Sun, December 18, 2011
China > China & World

Chinese tycoon pitches Iceland deal once again

2011-12-18 10:09:31 GMT2011-12-18 18:09:31(Beijing Time)  Global Times

A Chinese tycoon has revived his plan to buy a swathe of property in Iceland just weeks after the country rejected his land purchase bid, the Financial Times reported.

Representatives of Huang Nubo's company, Beijing Zhongkun Investment Group, had a meeting with officials from Iceland's Ministry of Industry, Energy and Tourism on Thursday, to discuss the possibility of adjusting the deal structure.

"I might go to Iceland to discuss the deal next Monday and I am optimistic about it," Huang told the Global Times.

Yao Chen, Huang's secretary, told the Global Times on Friday representatives are looking for a new way to close the deal.

According to Yao, they will reclassify the purchase and report it to another department in Iceland's government for a better chance of being approved. The deal to purchase the 300-square-kilometer Grimsstadir farm in northeast Iceland for about one billion Iceland krona ($8.3 million) was turned down by Iceland's Interior Ministry.

On November 25, Iceland's Interior Ministry said the deal did not meet legal requirements for land sales to companies outside the European Economic Zone, including one requiring company directors to be Icelandic citizens or permanent residents for at least five years. It also says 80 percent of the shares in the purchasing firm must be held by Icelandic citizens.

Iceland's laws "imposes strict conditions on corporations wishing to acquire ownership or the right to use Icelandic properties, and it is clear the company in question doesn't fulfill any of the requirements," the ministry said.

Huang said he was shocked by the decision during a previous interview made by the Global Times. Despite the law, he said that the Interior Ministry's rejection was based on prejudice and warned of growing trade protectionism and invisible trade barriers for Chinese in the West.

"Some other departments are welcoming Huang's investment in Iceland," said Yao. "Iceland's Ministry of Industry has contacted Huang and said they want to re-open the discussion about the purchase."

Yao said some other northern European countries, including Denmark, Sweden and Finland are trying to make deals with Huang.
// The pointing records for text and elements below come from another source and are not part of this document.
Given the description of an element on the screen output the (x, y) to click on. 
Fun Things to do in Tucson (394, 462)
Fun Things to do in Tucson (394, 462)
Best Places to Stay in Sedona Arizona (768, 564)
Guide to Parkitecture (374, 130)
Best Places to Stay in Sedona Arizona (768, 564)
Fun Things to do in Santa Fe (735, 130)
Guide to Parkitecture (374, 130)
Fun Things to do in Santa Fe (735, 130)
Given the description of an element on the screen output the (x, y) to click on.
"Huang's case shows hostile thinking towards China still affects certain politicians while many others are changing their minds. After all, it takes time for Chinese companies going overseas to adapt to the challenges of global competition," Yu Hai, a professor from the Northern Europe Studies Center at Fudan University, told the Global Times.

Huang's proposal, under which he sought to buy land in Iceland to develop a high-end nature resort, sparked a heated debate in the country over the role of foreign investment. In China, it has come to be seen as epitomizing the prejudice that Chinese investors are thought to face abroad.